Less than two weeks after Attorney-General Robert McLelland flagged the expansion of Australia’s safe-harbour protections to include user-generated content distributors such as Google and Yahoo!,[1] a Paris appeals court has found that Google infringed the copyrights of three documentary producers and an unidentified photographer, despite the availability of a similar ‘mere conduit’ defence under the European Directive on Electronic Commerce.[2] Australia’s safe harbour and Europe’s mere conduit defences both serve to limit copyright claims against network operators who unknowingly transmit or host infringing content.
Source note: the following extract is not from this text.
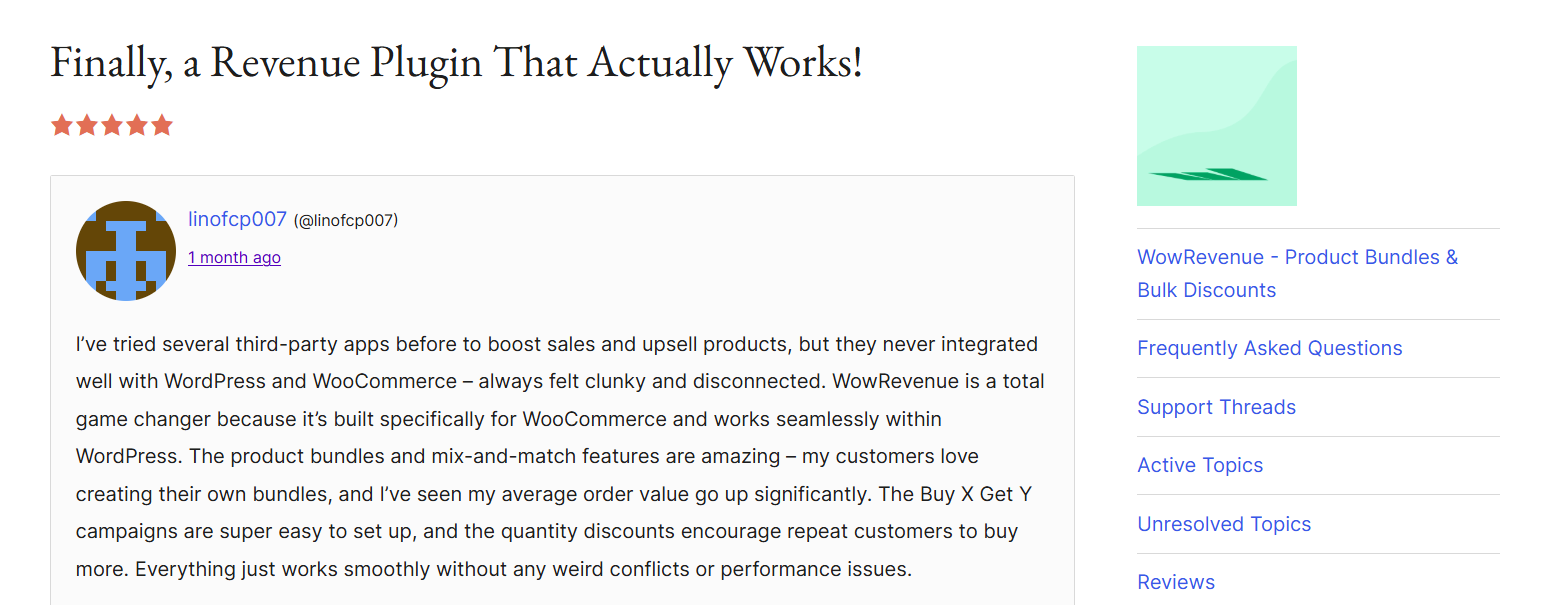
Task: Click the sidebar navigation list area
Action: [1318, 420]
Agence-France Presse, which broke the story after obtaining the court documents in early March,[3] reports that co-defendants Google France and Google Inc. were found to have infringed the copyright in several documentaries by including links to infringing material in Google search results, as well as by hosting copies of the documentaries on its Google Video service. Although the plaintiffs first reported the infringements directly to Google, and the company responded by removing the offending videos and links, the filmmakers alleged that the content had been subsequently re-uploaded by Google’s users.

The plaintiffs argued that once Google had acted on an initial copyright infringement notification, it had a positive obligation to continue monitoring its services to ensure that similar content was not re-uploaded. Google did not agree, claiming such an obligation was both contrary to the European Directive on Electronic Commerce as well as technically ‘unfeasible’.[4]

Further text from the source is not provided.